(Element and text location data)
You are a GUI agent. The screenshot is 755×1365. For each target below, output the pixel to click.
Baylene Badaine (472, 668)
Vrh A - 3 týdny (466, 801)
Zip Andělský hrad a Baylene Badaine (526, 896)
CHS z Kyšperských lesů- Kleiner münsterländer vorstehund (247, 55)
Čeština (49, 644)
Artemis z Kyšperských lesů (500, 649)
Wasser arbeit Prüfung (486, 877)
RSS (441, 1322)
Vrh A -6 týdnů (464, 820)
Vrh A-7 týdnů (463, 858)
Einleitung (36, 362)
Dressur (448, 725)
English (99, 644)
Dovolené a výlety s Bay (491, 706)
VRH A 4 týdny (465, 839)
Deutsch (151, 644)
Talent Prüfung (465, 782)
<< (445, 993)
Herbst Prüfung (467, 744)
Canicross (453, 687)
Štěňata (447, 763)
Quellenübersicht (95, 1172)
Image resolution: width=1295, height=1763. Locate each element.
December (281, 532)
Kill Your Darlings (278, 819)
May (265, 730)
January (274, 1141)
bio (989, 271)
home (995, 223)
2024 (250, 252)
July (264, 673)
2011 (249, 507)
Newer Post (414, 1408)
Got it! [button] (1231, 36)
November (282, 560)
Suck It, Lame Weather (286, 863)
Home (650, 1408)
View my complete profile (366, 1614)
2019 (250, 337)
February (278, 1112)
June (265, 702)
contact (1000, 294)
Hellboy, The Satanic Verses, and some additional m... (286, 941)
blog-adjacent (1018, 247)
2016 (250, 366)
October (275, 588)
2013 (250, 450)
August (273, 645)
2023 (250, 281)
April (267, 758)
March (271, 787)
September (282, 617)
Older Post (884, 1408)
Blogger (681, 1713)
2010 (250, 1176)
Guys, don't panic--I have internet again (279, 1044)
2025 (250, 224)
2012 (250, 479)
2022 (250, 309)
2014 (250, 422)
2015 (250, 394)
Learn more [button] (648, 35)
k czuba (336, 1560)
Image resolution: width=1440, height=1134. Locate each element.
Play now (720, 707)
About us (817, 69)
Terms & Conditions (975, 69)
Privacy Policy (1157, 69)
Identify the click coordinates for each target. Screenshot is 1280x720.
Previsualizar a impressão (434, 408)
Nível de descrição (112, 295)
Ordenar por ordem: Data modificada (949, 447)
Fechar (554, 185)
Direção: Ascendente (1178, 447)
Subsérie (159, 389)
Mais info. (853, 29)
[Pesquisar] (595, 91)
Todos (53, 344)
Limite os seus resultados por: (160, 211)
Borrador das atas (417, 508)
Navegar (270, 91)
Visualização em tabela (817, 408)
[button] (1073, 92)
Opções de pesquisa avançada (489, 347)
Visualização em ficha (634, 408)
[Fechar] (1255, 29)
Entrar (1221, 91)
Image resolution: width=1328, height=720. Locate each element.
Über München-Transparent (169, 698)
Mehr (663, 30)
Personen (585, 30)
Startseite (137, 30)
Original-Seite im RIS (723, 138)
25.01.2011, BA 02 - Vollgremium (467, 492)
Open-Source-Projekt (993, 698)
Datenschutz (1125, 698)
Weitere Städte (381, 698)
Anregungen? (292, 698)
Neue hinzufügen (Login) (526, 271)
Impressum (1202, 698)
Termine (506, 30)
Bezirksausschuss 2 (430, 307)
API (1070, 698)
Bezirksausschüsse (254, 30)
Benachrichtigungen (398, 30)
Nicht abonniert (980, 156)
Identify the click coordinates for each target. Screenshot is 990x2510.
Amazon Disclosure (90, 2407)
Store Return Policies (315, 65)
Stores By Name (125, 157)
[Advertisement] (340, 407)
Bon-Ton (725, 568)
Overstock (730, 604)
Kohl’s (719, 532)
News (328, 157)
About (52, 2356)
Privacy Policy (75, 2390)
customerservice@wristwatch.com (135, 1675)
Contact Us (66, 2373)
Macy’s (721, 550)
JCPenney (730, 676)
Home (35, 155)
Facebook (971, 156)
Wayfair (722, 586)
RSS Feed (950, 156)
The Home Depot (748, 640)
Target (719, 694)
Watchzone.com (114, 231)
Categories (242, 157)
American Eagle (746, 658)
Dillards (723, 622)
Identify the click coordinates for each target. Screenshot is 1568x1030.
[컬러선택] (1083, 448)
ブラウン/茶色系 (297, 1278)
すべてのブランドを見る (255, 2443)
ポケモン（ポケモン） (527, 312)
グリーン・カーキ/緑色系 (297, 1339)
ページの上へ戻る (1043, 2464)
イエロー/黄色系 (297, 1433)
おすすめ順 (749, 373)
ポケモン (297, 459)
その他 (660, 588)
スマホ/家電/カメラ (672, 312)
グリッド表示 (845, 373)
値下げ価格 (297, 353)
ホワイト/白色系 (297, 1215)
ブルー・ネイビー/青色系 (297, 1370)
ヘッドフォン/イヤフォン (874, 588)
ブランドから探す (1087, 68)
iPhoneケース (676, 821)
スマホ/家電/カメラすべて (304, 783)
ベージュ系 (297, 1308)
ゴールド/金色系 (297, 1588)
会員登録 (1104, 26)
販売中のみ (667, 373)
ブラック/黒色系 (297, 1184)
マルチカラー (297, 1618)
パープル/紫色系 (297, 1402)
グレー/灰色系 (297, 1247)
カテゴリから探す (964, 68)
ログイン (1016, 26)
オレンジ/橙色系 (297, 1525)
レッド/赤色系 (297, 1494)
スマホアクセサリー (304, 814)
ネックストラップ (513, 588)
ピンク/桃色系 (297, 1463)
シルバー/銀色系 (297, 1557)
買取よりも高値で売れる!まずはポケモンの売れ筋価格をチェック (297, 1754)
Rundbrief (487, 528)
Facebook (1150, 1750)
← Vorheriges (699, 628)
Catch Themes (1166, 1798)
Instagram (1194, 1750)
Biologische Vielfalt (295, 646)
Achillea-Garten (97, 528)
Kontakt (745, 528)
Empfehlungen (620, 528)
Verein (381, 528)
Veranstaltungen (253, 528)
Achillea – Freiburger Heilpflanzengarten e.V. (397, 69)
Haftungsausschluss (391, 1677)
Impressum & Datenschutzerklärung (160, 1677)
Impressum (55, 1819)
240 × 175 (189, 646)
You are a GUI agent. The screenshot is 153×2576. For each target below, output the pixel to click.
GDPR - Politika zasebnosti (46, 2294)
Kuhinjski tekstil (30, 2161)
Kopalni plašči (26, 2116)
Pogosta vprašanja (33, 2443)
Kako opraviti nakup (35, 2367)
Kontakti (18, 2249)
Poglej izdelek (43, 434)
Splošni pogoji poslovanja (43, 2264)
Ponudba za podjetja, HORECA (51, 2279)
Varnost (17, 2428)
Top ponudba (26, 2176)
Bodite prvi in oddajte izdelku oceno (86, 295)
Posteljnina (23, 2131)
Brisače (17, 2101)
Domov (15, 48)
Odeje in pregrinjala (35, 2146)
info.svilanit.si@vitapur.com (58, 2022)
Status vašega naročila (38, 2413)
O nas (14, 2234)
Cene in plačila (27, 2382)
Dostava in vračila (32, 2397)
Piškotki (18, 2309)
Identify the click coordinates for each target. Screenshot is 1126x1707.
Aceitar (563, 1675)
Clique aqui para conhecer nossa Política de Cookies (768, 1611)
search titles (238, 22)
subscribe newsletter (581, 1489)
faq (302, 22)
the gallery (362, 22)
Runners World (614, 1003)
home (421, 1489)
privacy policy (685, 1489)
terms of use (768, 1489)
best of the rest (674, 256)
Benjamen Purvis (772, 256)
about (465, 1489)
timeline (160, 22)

TASK TO COMPLETE:
Pick out every line in the entries above that contains the word "agent", and copy each one.

TASK ANSWER:
You are a GUI agent. The screenshot is 755×1365. For each target below, output the pixel to click.
You are a GUI agent. The screenshot is 153×2576. For each target below, output the pixel to click.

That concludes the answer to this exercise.